**Text section**
— Begin —

Double Jeopardy Rule

4. It is a golden rule, of great antiquity, that a person who has been acquitted on a criminal charge should not be tried again on the same charge. Its roots have been traced to Greek, Roman and Canon law (see Westen and Drubel, "Toward a General Theory of Double Jeopardy" in (1978) Sup. Ct. Rev. p.81 ff, and Hemmer, "Double Jeopardy Consequences of Dismissals" in (1980) 58 Wash. U. L. Q. p.117 ff ("Hemmer")). The rule is not confined to ancient times or civilizations; it is also well recognised in Anglo-Irish law where it has often been associated with habeas corpus. Both are vital to the protection of personal freedom (see Cox v. Hakes (1890) 15 AC 506 (Cox's case), Lord Halsbury at 522). Lord Dunedin, in Secretary of State for Home Affairs v. O'Brien (1923) AC 603 saw it as "a cardinal principle of the law of England, ever jealous for personal liberty, that when once a person has been held entitled to liberty by a competent Court there shall be no further question" (p.621). In Benson v. Northern Ireland Road Transport Board (1942) AC 520 (Benson's case), the Lord Chancellor Simon referred to The King v. Tyrone County Justices (1905) 40 Ir LTR 181, in which Chief Baron Palles spoke of the elementary principle that "an acquittal made by a Court of competent jurisdiction and made within its jurisdiction, although erroneous in point of fact, cannot as a rule be questioned and brought before any other court" (p.182), and stated that "the unchallenged and unchallengeable conclusion thus arrived at is really nothing more than an illustration of an extremely important and universally accepted principle of our law, and a principle which has been recognized again and again by the highest authorities both in England and in Ireland" (p.526).

5. The principle extends to every kind of acquittal, whether or not based on a jury verdict (see Benson's case). But it is confined to acquittals; it does not prevent an appeal from an order quashing or setting aside a conviction but ordering a new trial.

6. The principle applies where there is "a hearing on the merits", that is a dismissal based on a determination, correct or incorrect, of the law or facts of the case. The requirement of a hearing on the merits is satisfied even if the decision is based on a legal technicality, or when the prosecution tendered no evidence to support the charge.

7. The rule was carried over to the United States by British colonists and found its way into the United States Constitution in the Fifth Amendment.

8. The principle is widely recognized in Australia, although this Court has declined to apply it to appeals to the Court arising under s.73 of the Commonwealth of Australia Constitution Act and held that such an appeal does lie, except where the acquittal is based on a jury verdict (see The King v. Snow [1915] HCA 90; (1915) 20 CLR 315). In The King v. Wilkes [1948] HCA 22; (1948) 77 CLR 511, Mr Justice Dixon referred to this approach by the Court but he did not, in my view, express any approval of the interpretation. I have never accepted that the Constitution gives a right of appeal to this Court against an acquittal (see Buck v. Bavone [1976] HCA 24; (1976) 135 CLR 110; Perre v. Pollitt (1976) 135 CLR 139; Stoneham v. Ryan's Removals Pty Ltd [1978] HCA 59; (1978) 143 CLR 79; Cameron v. Holt [1980] HCA 5; (1979) 142 CLR 342; Smith v. Capewell [1979] HCA 48; (1979) 142 CLR 509). In Bunning v. Cross [1978] HCA 22; (1978) 141 CLR 54, in considering the great imbalance in our legal system between the position of the government and the private person I pointed out that one of the common law's best traditions is "its abhorrence of appeals against acquittals" (p.85).

— End —

**Dataset entries**
— Begin —

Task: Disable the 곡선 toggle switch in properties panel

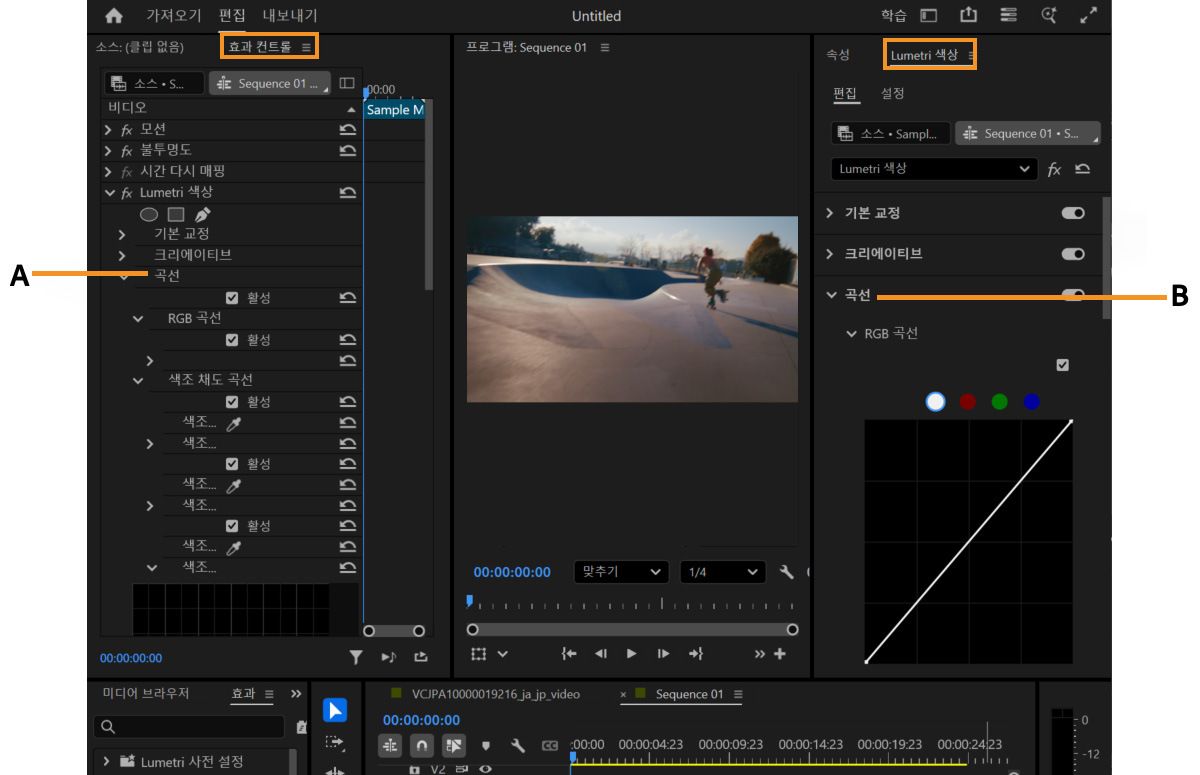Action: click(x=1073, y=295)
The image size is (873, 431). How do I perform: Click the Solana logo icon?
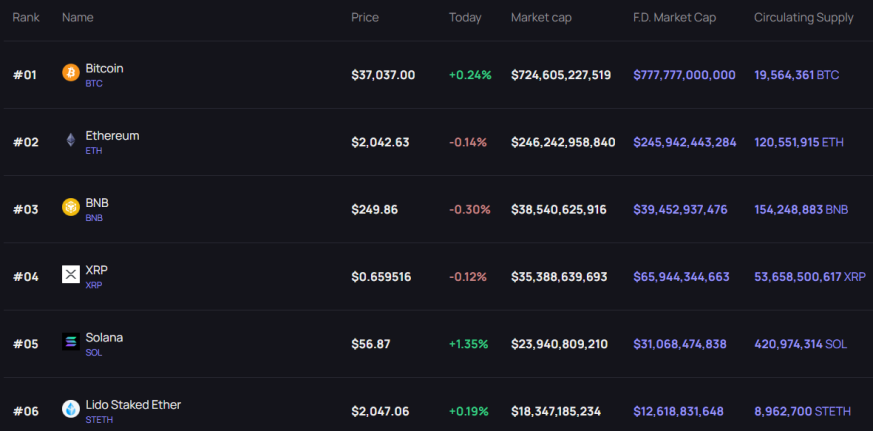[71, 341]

— End —
— Begin —

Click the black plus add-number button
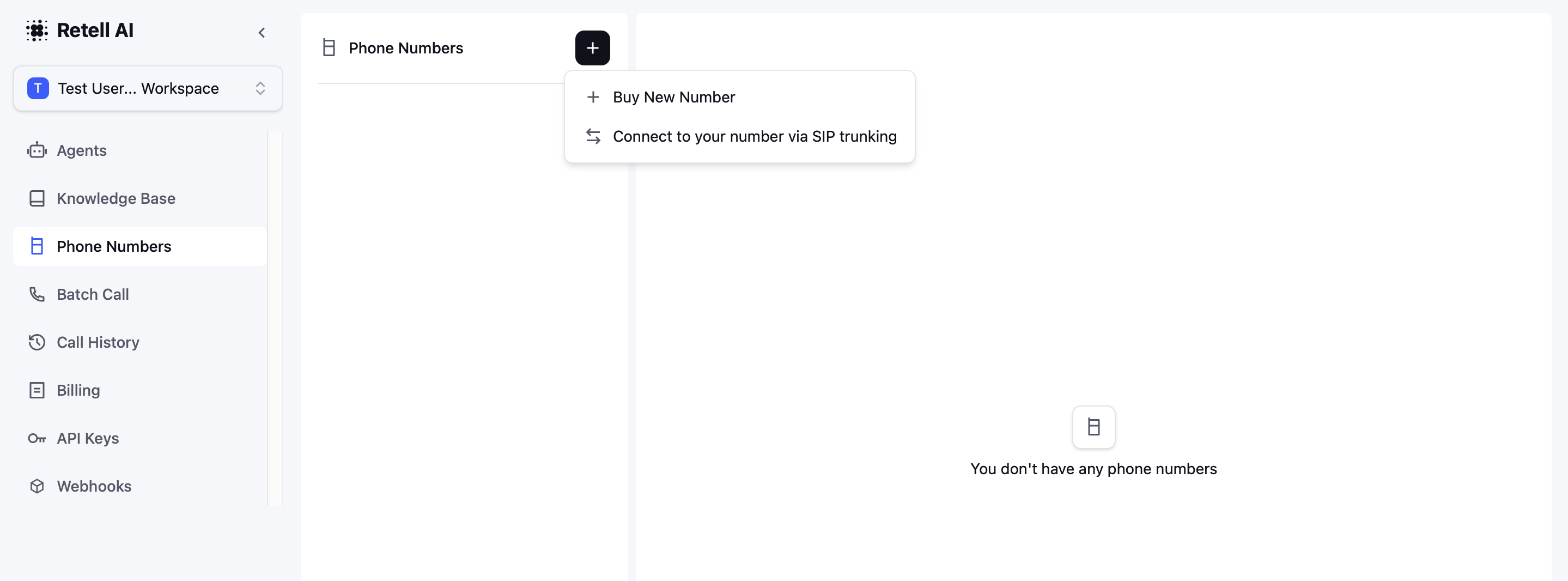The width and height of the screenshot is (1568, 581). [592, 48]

— End —

**Given task A**
In the text on the double jeopardy rule, which part of the United States Constitution is said to contain the rule?
**Given task B**
Extend the text on the double jeopardy rule, carrying on from its last sentence.
You can leave the entries aside.

**Task result A**
The Fifth Amendment.

**Task result B**
9. Even if there is a constitutional appeal to this Court from an acquittal other than one founded on a jury verdict, it is exceptional. All other appeals are statutory and the legislation creating the appeal must be read in the light of the rule. There is a presumption in favour of the finality of an acquittal (see Keetley v. Bowie [1951] HCA 56; (1951) 83 CLR 516 (Justices Dixon, Williams and Fullagar)). Legislation empowering the granting of appeals in criminal matters will not be read as allowing an appeal against an acquittal unless the language is unmistakeable. General words are insufficient; there must be language which is specifically directed to acquittals. In Thompson v. Mastertouch T.V. Service Pty Ltd [1978] FCA 24; (1978) 19 ALR 547 (Mastertouch case), the Federal Court applied this general principle to s.24 of the Federal Court of Australia Act 1976 ("the Act"). In a strongly reasoned judgment, Mr Justice Deane dealt exhaustively with the authorities, distinguished the constitutional appeals and gave full effect to the principle in the reading of the operation of s.24 of the Act. The present application seeks to challenge the correctness of Mastertouch. It would be a reversal of the sound doctrine of centuries to do so: Mastertouch should be approved.

10. However, the application also seeks to erode the principle by contending that it is restricted to appeals from acquittal at first instance.

11. There is a disturbing trend towards erosion of the value of an acquittal. In our criminal justice system the finality of an acquittal is the keystone of personal freedom (see The Queen v. Darby [1982] HCA 32; (1982) 40 ALR 594). A decision to permit the government to appeal against an acquittal presents another undermining of the finality of an acquittal and a serious undermining of personal freedom. It means "that the right of personal freedom ... is to be subject to the delay and uncertainty of ordinary litigation, so that the final determination ... may only be arrived at by the last Court of Appeal" (Lord Halsbury, Cox's case, p.522).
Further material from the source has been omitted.